Kitchener’s timely arrival with a battalion or so of infantry, two Maxim guns and some light artillery had undoubtedly saved the French. To the Dervishes all Europeans and their various mercenaries were bad news and they had already obliged these latest intruders to expend far more ammunition than they could afford with a determined assault on Fashoda. When he first sighted Kitchener’s paddle boats Marchand, thrice wounded in the service of his country, thought the Muslims had returned in force to finish them off.
Now he found himself playing a gigantic game of bluff with his saviours. There was, of course, no question who would win a shoot-out: the commandant was hopelessly outnumbered. ‘An explorer in difficulties upon the Upper Nile,’ sniffed Lord Salisbury, and the Foreign Secretary saw that the Royal Navy reinforced its Gibraltar squadron so that the French found themselves outgunned in the Mediterranean as well. ‘Great Britain was determined to have Fashoda or fight,’ young Churchill, later an ardent Francophile, wrote in his bestselling book The River War, first published in 1899 less than a year after the confrontation.
Perhaps the French would not have climbed down h
ad Hanatoux, Marchand’s patron, still been in charge of foreign affairs. But he had been replaced by the pragmatic Théophile Delcassé who, not thirty years since the loss of the border provinces of Alsace and Lorraine, saw Germany as the main enemy and Britain as a potential ally. After almost three months of brinkmanship Marchand, who had been obliged to absent himself to British-controlled Cairo to pick up his orders from the French consulate there, departed Fashoda for Abyssinia in the little boats that had come so far. The British troops bade them farewell with an honour guard and a band playing the ‘Marseillaise’. Before they left a sous-officier uprooted the flagstaff that had borne the tricolour and hurled it to the ground.
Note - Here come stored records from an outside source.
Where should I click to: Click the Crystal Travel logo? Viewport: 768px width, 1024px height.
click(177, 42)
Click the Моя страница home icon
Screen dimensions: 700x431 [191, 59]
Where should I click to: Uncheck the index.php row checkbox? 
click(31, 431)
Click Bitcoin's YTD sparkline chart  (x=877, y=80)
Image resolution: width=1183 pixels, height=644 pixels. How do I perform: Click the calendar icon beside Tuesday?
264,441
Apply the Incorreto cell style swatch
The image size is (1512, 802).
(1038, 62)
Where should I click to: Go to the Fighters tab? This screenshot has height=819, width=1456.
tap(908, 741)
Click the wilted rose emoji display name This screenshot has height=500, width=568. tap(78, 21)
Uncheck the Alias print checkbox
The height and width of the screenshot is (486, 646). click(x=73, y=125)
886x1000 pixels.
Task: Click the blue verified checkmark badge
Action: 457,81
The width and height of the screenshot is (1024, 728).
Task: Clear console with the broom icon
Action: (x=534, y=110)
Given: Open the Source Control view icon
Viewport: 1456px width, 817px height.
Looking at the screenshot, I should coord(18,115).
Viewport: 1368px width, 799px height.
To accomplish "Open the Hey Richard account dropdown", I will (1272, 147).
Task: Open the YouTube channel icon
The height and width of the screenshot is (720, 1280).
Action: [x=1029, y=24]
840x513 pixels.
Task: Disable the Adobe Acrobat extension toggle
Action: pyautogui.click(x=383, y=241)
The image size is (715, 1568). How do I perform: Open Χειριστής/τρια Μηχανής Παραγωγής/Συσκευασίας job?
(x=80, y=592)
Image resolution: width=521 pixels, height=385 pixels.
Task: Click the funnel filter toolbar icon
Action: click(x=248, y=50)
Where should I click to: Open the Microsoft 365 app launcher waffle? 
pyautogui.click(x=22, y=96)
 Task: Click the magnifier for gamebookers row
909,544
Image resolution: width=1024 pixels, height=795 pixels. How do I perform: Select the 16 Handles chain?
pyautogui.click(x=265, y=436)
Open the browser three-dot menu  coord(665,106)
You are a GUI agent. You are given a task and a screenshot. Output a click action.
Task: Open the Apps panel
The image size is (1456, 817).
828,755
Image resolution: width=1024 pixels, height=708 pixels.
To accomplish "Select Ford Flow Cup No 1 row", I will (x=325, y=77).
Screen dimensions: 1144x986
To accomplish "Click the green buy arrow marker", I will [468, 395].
In France there was outrage. The pestilential fort with its mosquitoes and crocodiles had monopolized public debate. A newspaper cartoon depicting Marianne as Little Red Riding Hood about to hand over her Fashoda parcel to the haggish wolf Britannia caught the national mood. Charles de Gaulle, the 8-year-old middle son of a monarchist schoolmaster, a veteran of the lost 1870 war against the Prussians, would remember for the rest of his long and eventful life his father’s heated discussions and his own brooding boyhood shame at this national humiliation.
Among young French officers disgust with the government knew no bounds and there was talk, encouraged by the newspapers, that only war with England would remove this stain on their honour. Nor did they have the slightest doubt who would win. France would certainly not have waited thirteen years to reconquer Sudan. As allies in the Crimea, British tactics had been comical, none more so than that idiotic charge of a brigade of light cavalry they so gloried in and never mind maréchal Bosquet’s polite flattery, for ‘magnifique’ it was not. Even the barefoot Zulu had given them a drubbing, among the casualties France’s exiled Prince Imperial, the beau sabreur the Bonapartists would have made Napoléon IV, abandoned by his bolting English cavalry escort and left dismounted to fight it out alone on foot. Afterwards the Zulus said they suspected he was different because he fought like a lion with a broken assegai pulled from his own body. Every Frenchman knew the English, though not bad sailors, were very bad soldiers. But here lay the rub. Britannia really did rule the waves. The ascendancy of the Royal Navy was such, their native moat so uncrossable, attacks on their colonies so vulnerable to overwhelming maritime interception, it was impossible to get at the drunken and overfed rosbifs and give them the thrashing they so richly deserved.